Льговский приехал в Ленинград на два дня, выступать в на диспуте в университете.
Диспут был никому не нужен, и ему меньше всех, но он поехал, потому что откликался в последнее время на все приглашения. Сидеть дома перед чистым листом было невыносимее.
Он ходил на заседания, бегал на студию, сочинял сценарии. Он брался за все, потому что непонятно было, что нужно. Чувствовался перелом, как в незаконченной книге, доведенной едва-едва до свадьбы, чувствуется финальное убийство. Неизвестно только, кого убьют.
Ключевых слов теперь не было, он не мог себе их даже представить. Что до красок, все было похоже на вареное мясо. Когда кладешь его в кастрюлю, оно красное, а через полминуты, на глазах, серое. Все вываривалось. Пошлостью были любые слова об этом. Одни пошляки обличали пошлость других. Слов еще не было, их не придумали, и главное, придумывать было незачем.
Так выглядит рассвет после ночи с нелюбимой, когда казалось, что будет все, а оказывалось, что опять пусто. И обидней всего было, что любимых больше не будет. Это понятие исчезло, но надо же с кем-то ругаться.
Все способности к несчастной любви, говорил он, ушли на «Письма о нелюбви», но это было софизмом, как и все, что он говорил теперь. Все способности к любви ушли на иное, когда померещилось нечто и кончилось вот чем.

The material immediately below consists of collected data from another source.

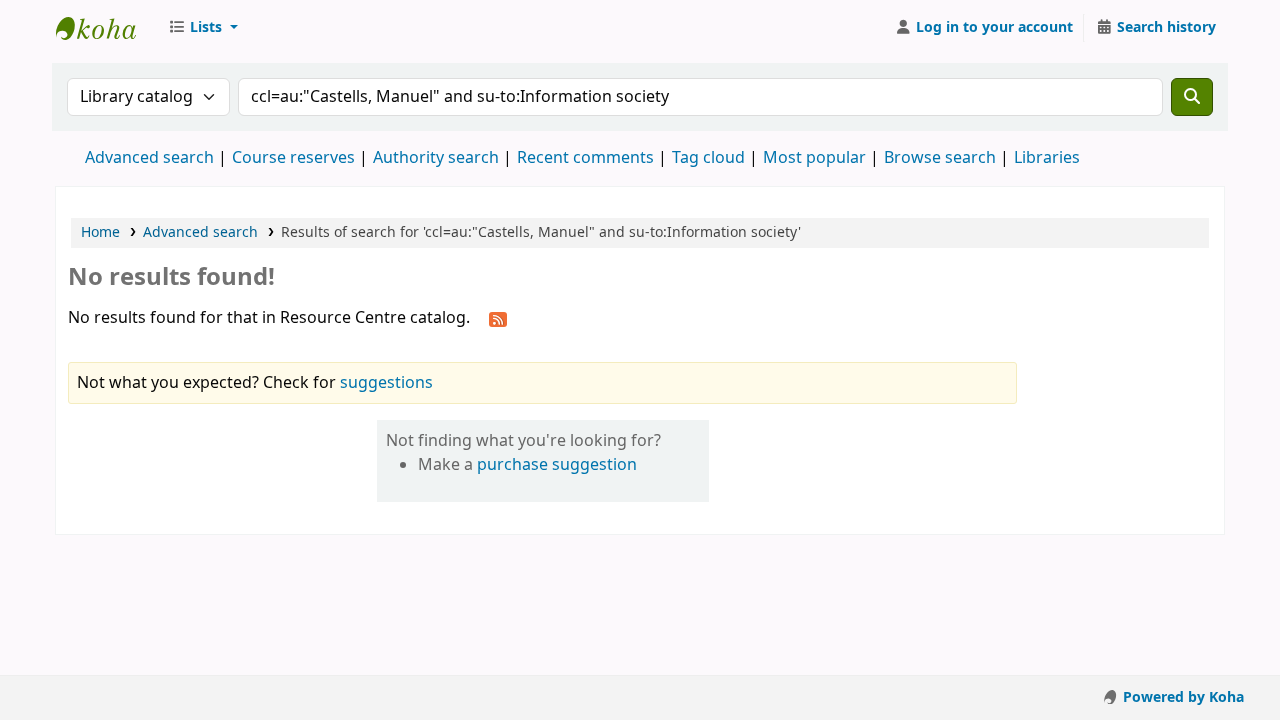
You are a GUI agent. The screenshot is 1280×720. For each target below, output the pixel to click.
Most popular (814, 158)
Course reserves (293, 158)
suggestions (386, 383)
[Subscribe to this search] (498, 319)
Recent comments (585, 158)
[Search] (1192, 97)
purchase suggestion (557, 465)
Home (100, 232)
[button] (203, 28)
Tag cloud (708, 158)
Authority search (436, 158)
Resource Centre (106, 28)
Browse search (940, 158)
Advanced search (149, 158)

В девятнадцатом году он ничего не делал и чувствовал, что движет мирами. В двадцать пятом он был постоянно занят, бегал из учреждения в учреждение, и все это было бессмысленно, унизительно и ненужно. Большую часть времени ему казалось, что он отрывает драгоценные часы от главного, а когда приходили эти свободные часы, он не знал, что делать в образовавшейся лакуне. Можно было только сидеть перед листом и чертить то, что покойный Мельников назвал «виньетки творческого ожидания».
Мельников бы делал сейчас то же самое или бродил бы где-нибудь на границе с Персией. Его бы там три раза поймали, а на четвертый убили.

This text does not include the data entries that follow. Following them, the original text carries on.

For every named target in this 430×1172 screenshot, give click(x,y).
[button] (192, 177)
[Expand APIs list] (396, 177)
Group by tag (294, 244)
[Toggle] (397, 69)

Не было сил ни окончательно порвать с действительностью, ни слиться с ней. Хорошо было Юрию: Юрий стал писать исторические романы. Льговскому неинтересно было писать про то, что все и так поняли. Можно было бы писать о литературе, но ее не было. Делать же саму литературу он не умел. Для этого требовалось слишком много условностей, а он хотел говорить прямо.
Стиль его превращался в пародию на себя. Все, что легко пародируется, плохо по крайней очевидности приема. Шаржем легче прожить, и это, может быть, одна из возможностей развития, предсказанным выдвижением маргинального в центр, низкого – вверх. Интересные иронисты сидели теперь в газетах. Он кое-чего ждал от них. В «Гудке» сидели иронисты взрослые, в «Красной», по слухам, детские. Он хотел их проинспектировать. Все его выезды в Ленинград напоминали теперь инспекцию, и только он знал, что на деле ищет опоры, не находя ее больше ни в себе, ни рядом.

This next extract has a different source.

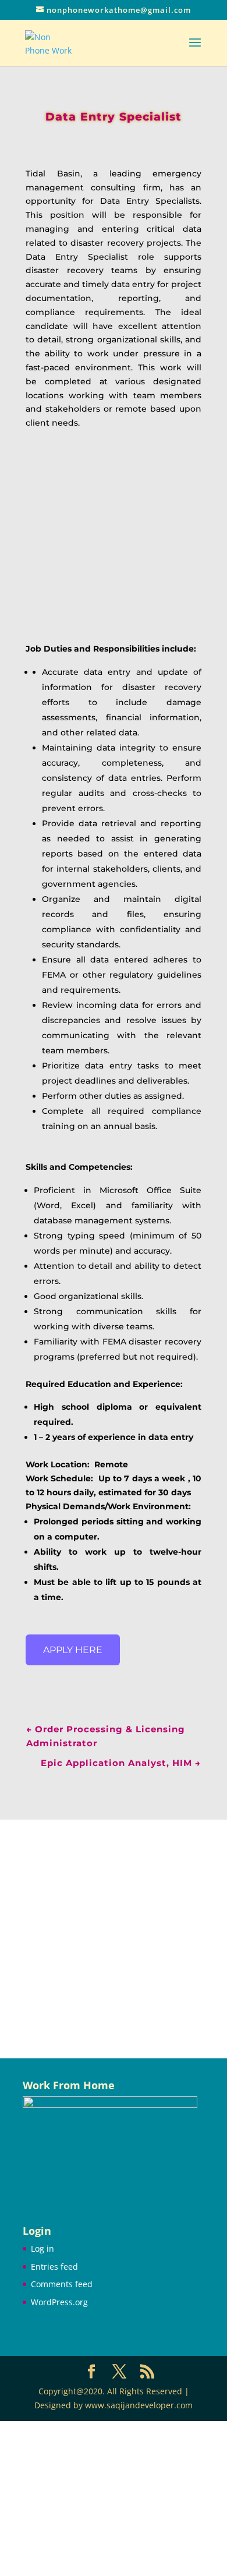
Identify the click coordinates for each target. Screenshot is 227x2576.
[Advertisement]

Иногда ему казалось, что это болезнь. Он кидался проверяться. Мозг был в порядке, сердце без перебоев. Нервы были расстроены ровно настолько, чтобы писать. Писать было не о чем и незачем. Но валить на время было постыдно. Он обвинял себя, хотя видел, что молчат все вокруг, и даже Юрий, в сущности, пишет о том, как молчит.
Вероятно, это было следствием того, что кончилось Просвещение – последняя эпоха, у которой была концепция человека. Оказалось, что единого человека нет. Однажды оно уже кончалось, и тогда это называлось Девяносто третий год. Отсюда можно было думать дальше, но Льговский не верил в аналогии. Это была пошлость пошлей прочих.